What could a Black Widow solo movie look like? There's no better example than the hero's own comics.

Marvel Entertainment, Blastr

Captain America: Civil War has changed the status quo of the Marvel Cinematic Universe yet again, but standing tall — and on the run — is Scarlett Johansson’s Natasha Romanov, a.k.a. Black Widow. Until 2015’s Avengers: Age of Ultron, Johansson’s Widow was the sole feminine representation and fan favorite among burly movie-Avenger bros. But after Civil War, it looks like bomb-proof Marvel Studios may at last produce Black Widow, a solo blockbuster starring Johansson’s ex-Soviet assassin.

“Of the [Marvel] characters [to not have a movie] I would say certainly the one creatively and emotionally that we are most committing to doing is Black Widow,” said Marvel Studios head Kevin Feige in an interview with Deadline. “We think she’s an amazing character. We think Scarlett Johansson’s portrayal of her is amazing. She’s a lead Avenger and has amazing stories in her own right to tell that we think would be fun to turn into a stand-alone franchise.”

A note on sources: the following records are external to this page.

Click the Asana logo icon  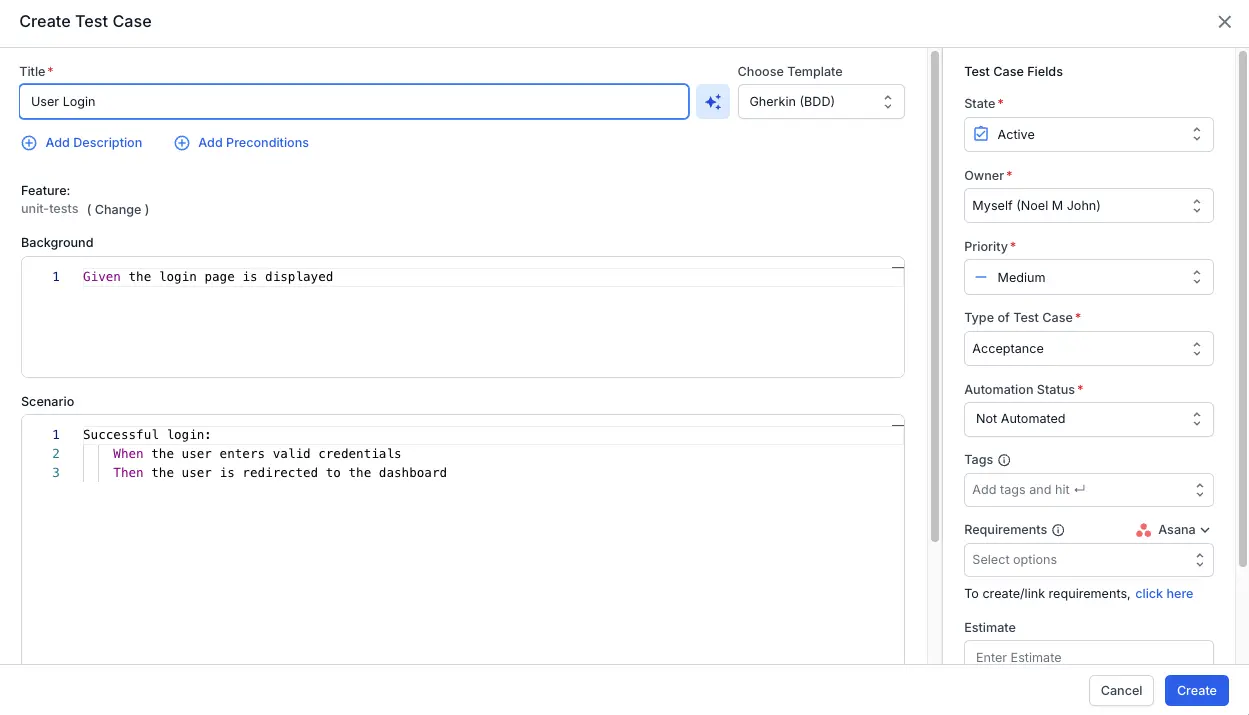pyautogui.click(x=1144, y=530)
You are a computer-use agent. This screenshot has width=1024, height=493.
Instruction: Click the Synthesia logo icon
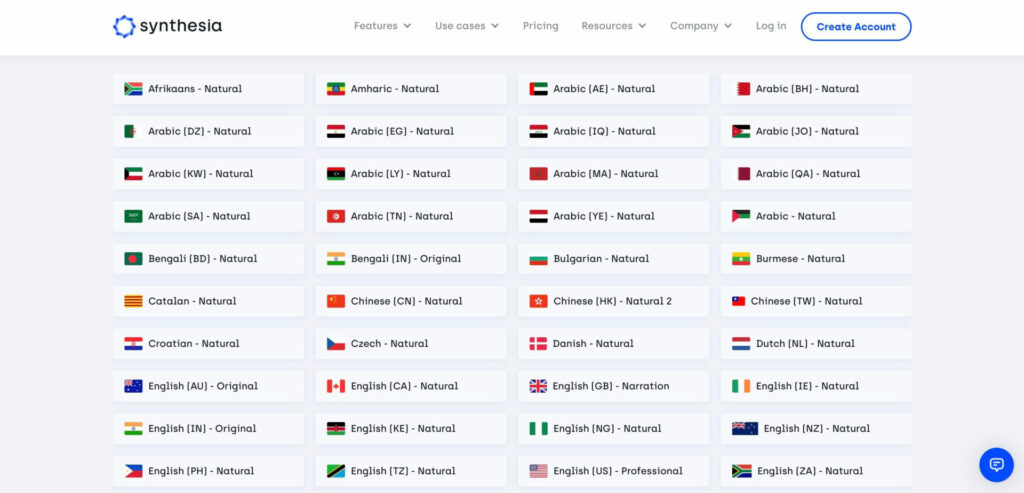[x=124, y=26]
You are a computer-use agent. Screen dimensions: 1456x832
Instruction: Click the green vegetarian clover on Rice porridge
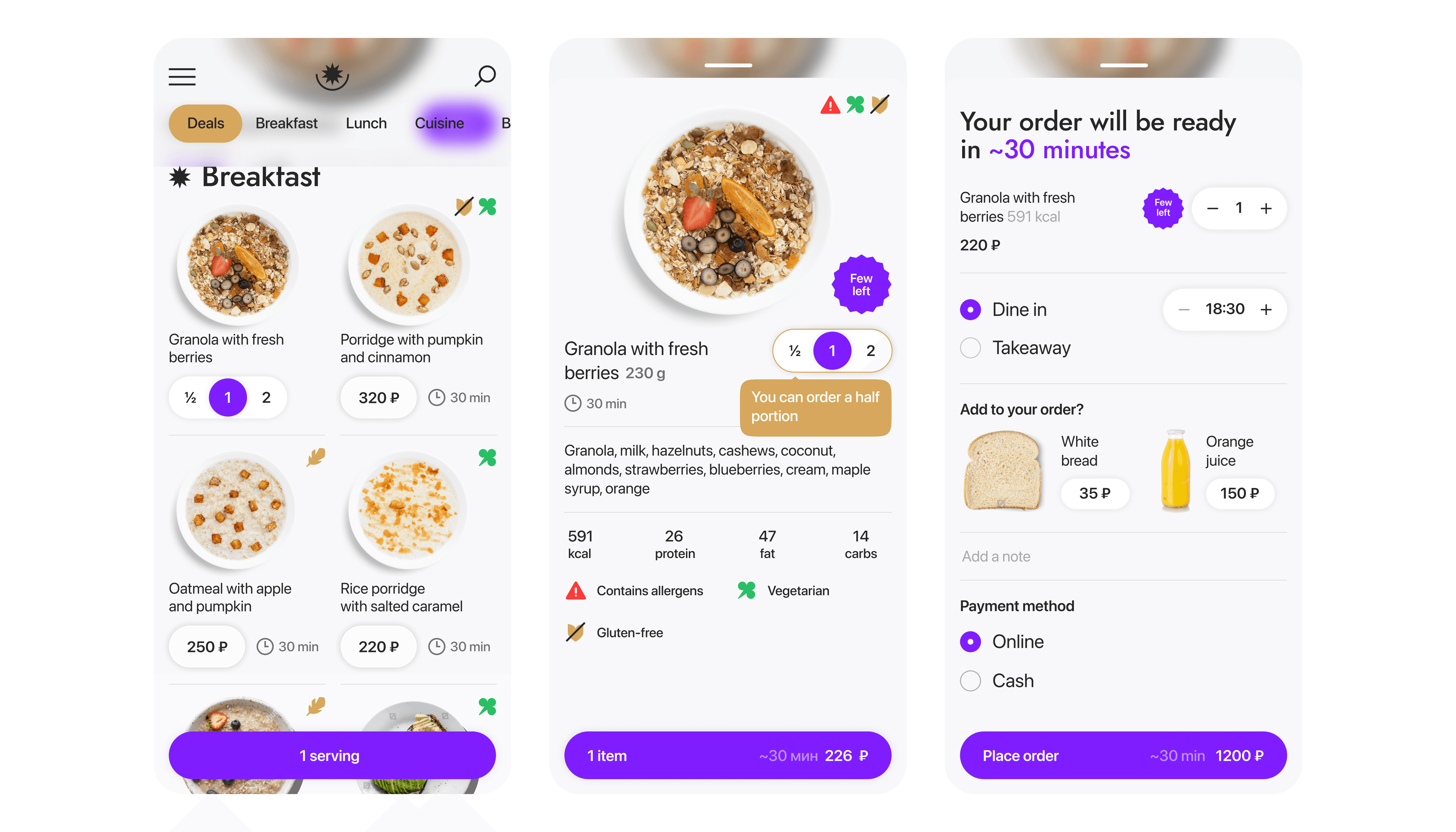coord(487,457)
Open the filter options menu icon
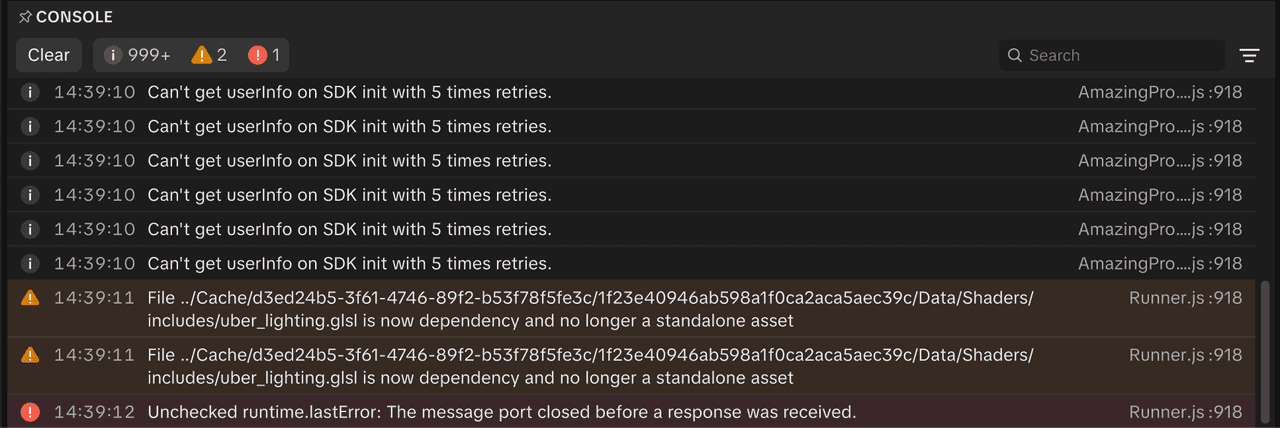The height and width of the screenshot is (428, 1280). pos(1249,55)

Feige isn’t wrong in the slightest. While there haven’t been as many Black Widow books or arcs compared to her superhero counterparts, there’s a key few that a single Black Widow movie can, and definitely should, lift from.

Black Widow: Deadly Origin by Paul Cornell

Marvel Comics

Released in 2009, Deadly Origin does what many prestige superhero graphic novels tend to do: explore a character’s origin. But in Deadly Origin, Black Widow’s past comes back to haunt her and target her friends in a mystery called the “Icepick Protocol.” Though the MCU’s Natasha can’t claim too many “friends,” it would be a hell of a motivator for Widow to protect what’s left of a vulnerable and disparate Avengers, especially when the threat of Thanos looms ever closer.

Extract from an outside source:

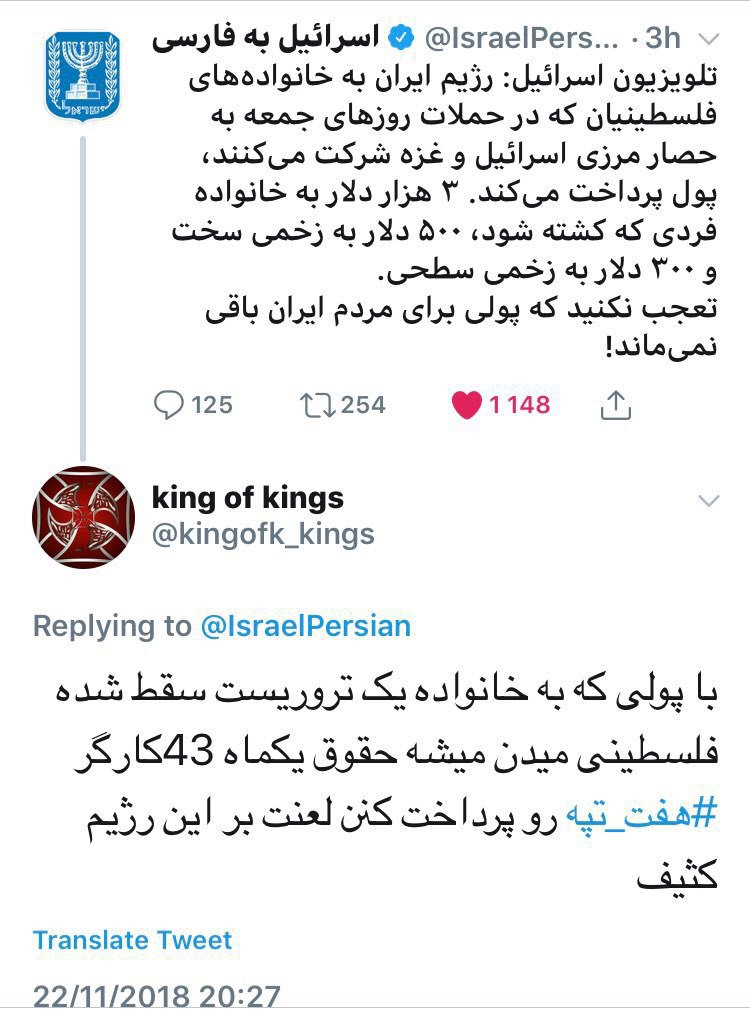View the 1148 likes count
Image resolution: width=750 pixels, height=1019 pixels.
pyautogui.click(x=518, y=404)

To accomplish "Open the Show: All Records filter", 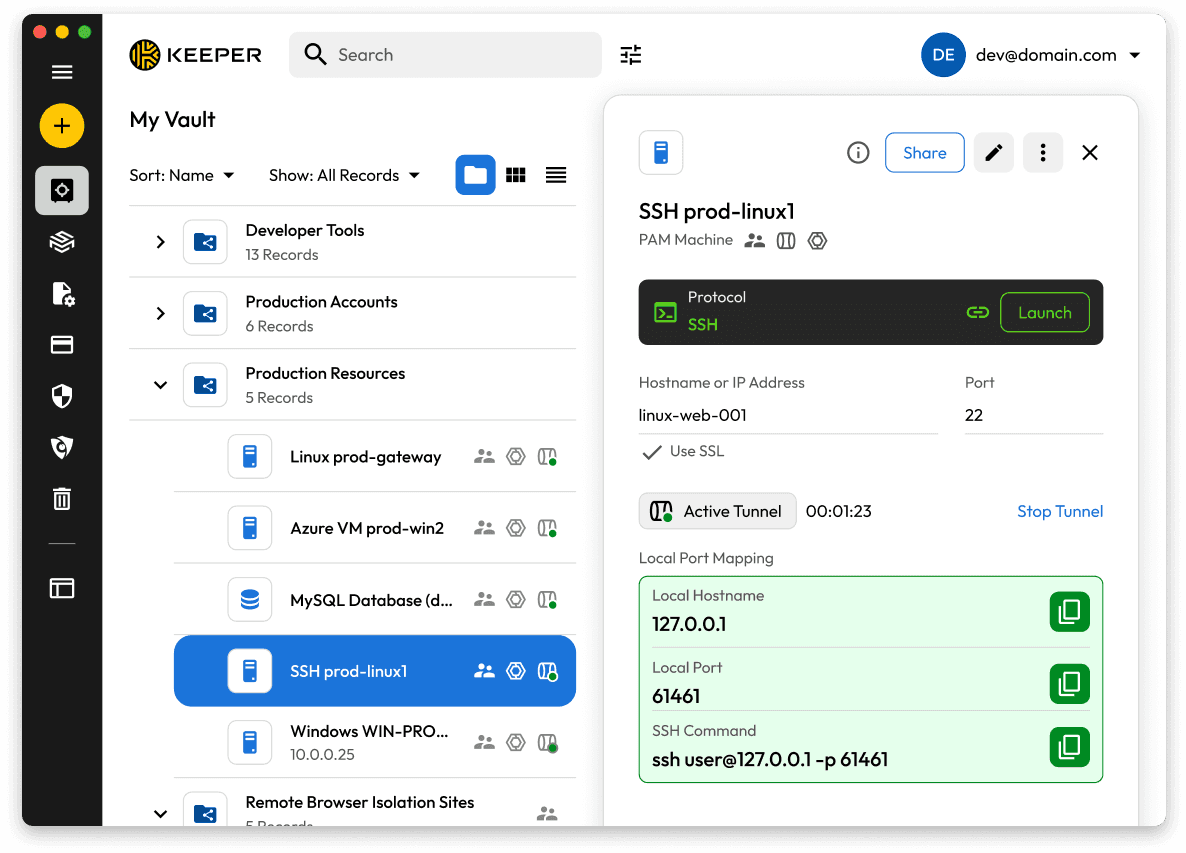I will pyautogui.click(x=344, y=175).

Black Widow: The Name of the Rose by Marjorie Liu

Marjorie Liu is one of mainstream comics’ premiere women writers, and seeing her tackle a hero as legit as Black Widow was pure dopeness. In 2011, Liu explored Widow’s mortality as a hit-and-run left the super spy critically injured. Barely finishing to lick her wounds, Widow hits the road to find out who, or what, wanted her dead so bad.

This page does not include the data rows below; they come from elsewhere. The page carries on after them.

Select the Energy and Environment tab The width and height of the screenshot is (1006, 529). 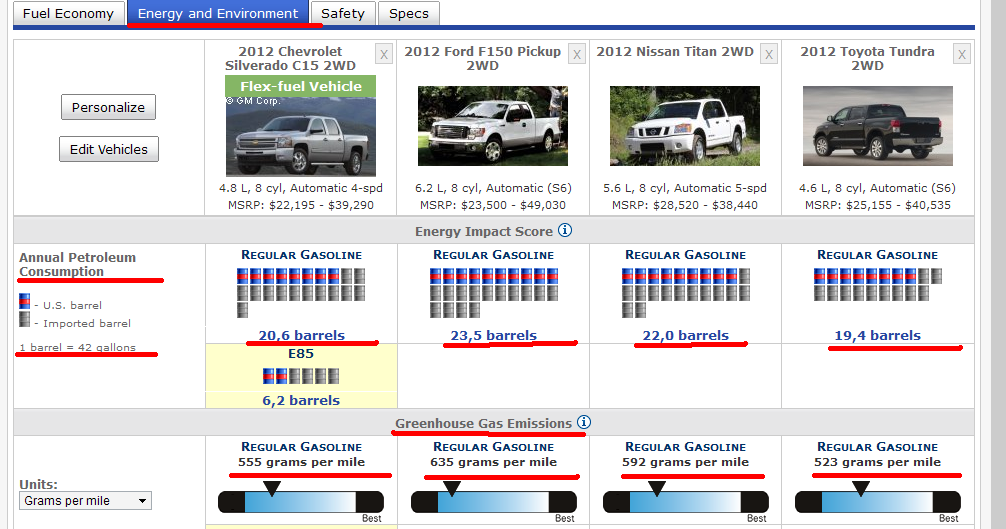pos(218,14)
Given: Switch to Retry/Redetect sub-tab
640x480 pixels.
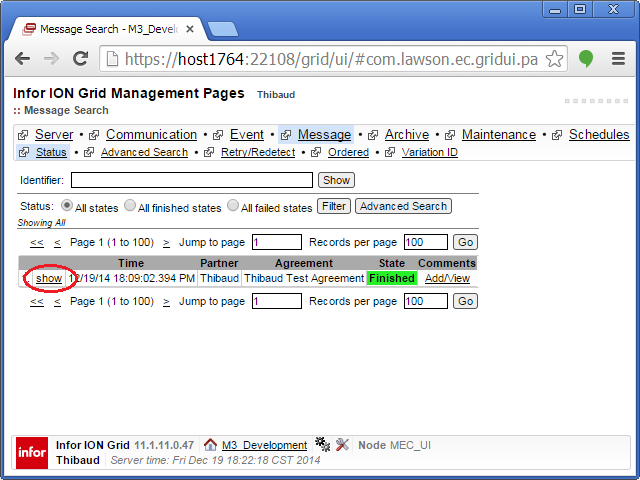Looking at the screenshot, I should coord(258,152).

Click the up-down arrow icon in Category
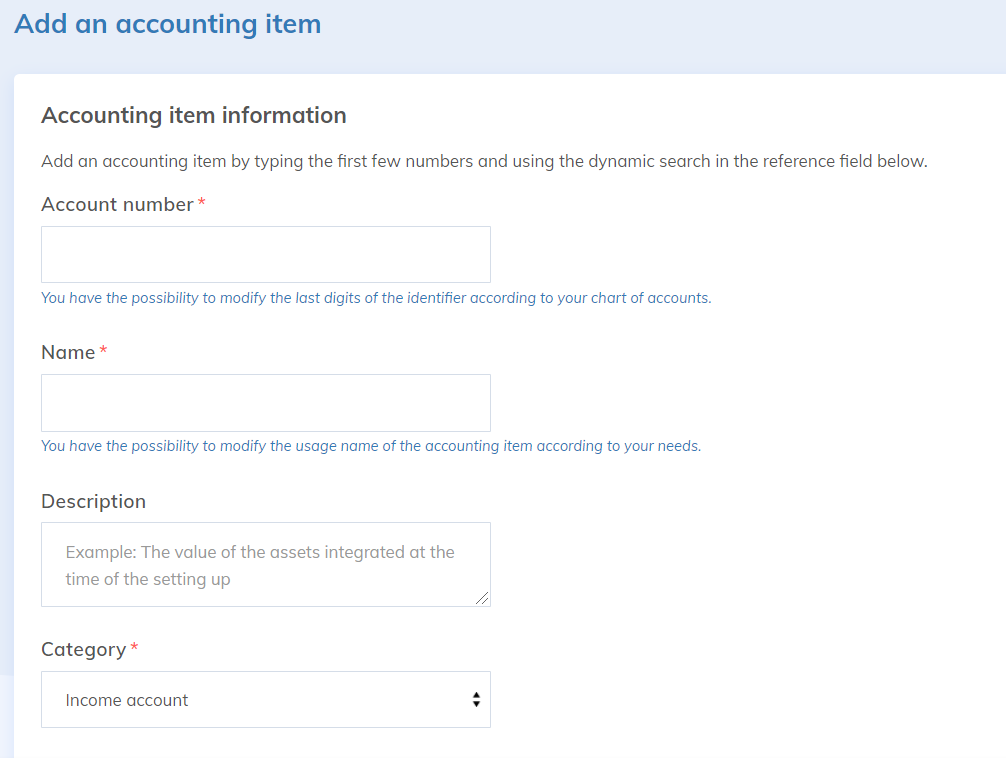[476, 700]
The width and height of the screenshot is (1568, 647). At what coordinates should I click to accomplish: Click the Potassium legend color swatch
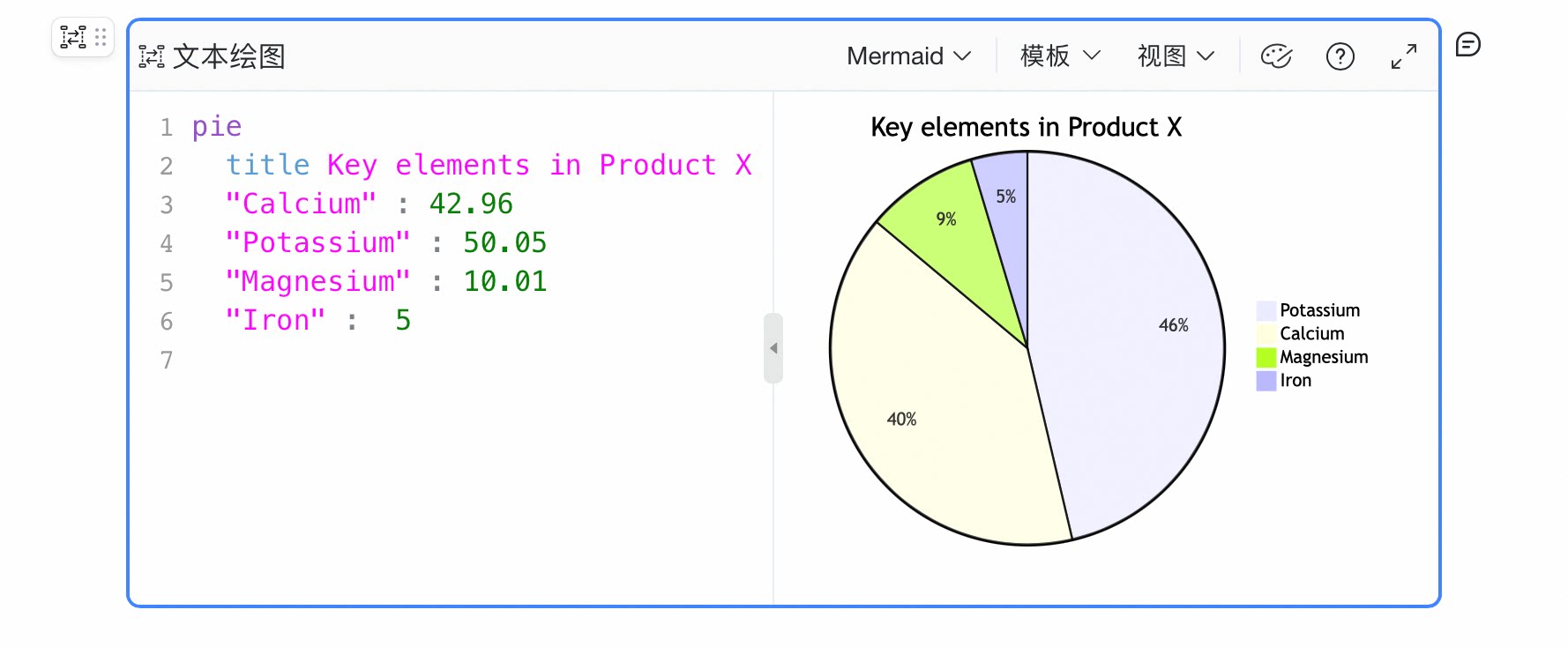coord(1266,310)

Yet another beautiful set-up for a Black Widow movie, a loner Natasha — now separate from the government-led Avengers post-Civil War — having to take care of herself is one way to get fans rooting for Romanov without her Avengers peers.

Black Widow by Mark Waid

No other book would be better suited for Black Widow’s current place in the MCU than Mark Waid’s ongoing Black Widow. Sporting beautiful illustrations by Chris Samnee, the post-Secret Wars tale sees Widow on the run from S.H.I.E.L.D. and blackmailed into working for a new information broker known as the Weeping Lion. How great would that be as a Jason Bourne/James Bond-style action movie, but with superheroes?

A true comic book spy thriller that sends Natasha in a new emotional and character state, the must-read series single-handedly proves that not having a Black Widow movie is downright criminal.

As long as it isn’t a romantic comedy.